I AM lucky to be home with my kids. I drag myself out of bed daily, ready to take on the task of preparing three meals and 1,000 snacks because they are constantly STARVING. I sing nursery rhymes over and over again because one time is never enough and I read 50 books a day, sometimes the same one 50 times, because the kids ask, “one more time?” I spend hours commuting my children to school and activities and even more hours at the park and at play dates. I clean up crumbs and spilled milk after every meal or snack and wipe tears, clean scrapes and use magic cream on wounds. The repetitiveness of my days would have driven the pre-injury me absolutely insane, but the post-injury me lives in the moment, grateful for the opportunity to have children to raise and the days we spend together.
Some days, I can barely handle preparing snacks and meals and reading books gives me such a migraine that I have to stop.
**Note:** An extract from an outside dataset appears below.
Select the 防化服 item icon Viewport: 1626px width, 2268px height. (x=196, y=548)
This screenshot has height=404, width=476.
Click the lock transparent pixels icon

Explaining my shortcomings to my children used to humiliate me and make me feel like a failure, but I remind myself that I am so much more beyond my head injury. I can still love my children fiercely and be the best Mom I can be to my kids. Heck, maybe I can be even a better Mom because of my accident, I have an understanding and sense of compassion now that was missing in my pre-accident self. I am forced to live in the moment and celebrate the little things. I appreciate being alive, breathing, walking and talking, something I used to take for granted.
I envy the working parents. Because to me, they have it all. They have beautiful families and demanding careers and are showing their children how to be successful both professionally and at home. They are using their college degrees and solving problems at work while I help decide what toy to play with next. I’m building with blocks and they are building professional networks, This isn’t to say it isn’t easy, I know it isn’t, I see that. I struggle juggling caring for my kids day in and day out and working parents juggle caring for their kids and a career. I am in awe of those capabilities and wish I could do it. I don’t have it because I can’t have it. If I was to work, I would become so exhausted and exacerbate my cognitive deficits to such a level that I would be unable to care for my children. I wouldn’t be able to balance my family and career because I would be spending every minute recovering from cognitive exhaustion and the impairments I have suffered as a result of my head injury. My daily capabilities require a lot of effort and planning and when those boundaries are outside of my control, I suffer. Now that I am a Mom, I can’t suffer, I need to be able to care for me so I can care for my kids.
I know others envy me because I hear it. I’ve lost count as to the number of times I have heard, “you’re so lucky to be home with them.” I didn’t choose to stay home with my kids, but it’s the life I have been given, and I do chose to embrace it. But every time someone comments about the “luck” I have with being home with my kids, it stabs at my heart, because my “luck” is a direct result of a car accident and a mild traumatic brain injury. I miss my career, daily, and spent years in therapy trying to understand and cope with losing a sense of self, and overcoming depression for not be able to go back to work as a CPA.
I know the void I have in my life for missing my demanding career has never gone away, and no matter how many years pass, I continue to wonder what I would be doing professionally at this point in time. I also know that if I was working full-time, as a CPA at PricewaterhouseCoopers, that I’d be struggling with constantly running late to pick up my kids, missing milestones, trying to figure out how to juggle it ALL, and not getting a chance to read that story for the 50th time.
The grass is always greener on the other side. This is the life I have been given and I will embrace it.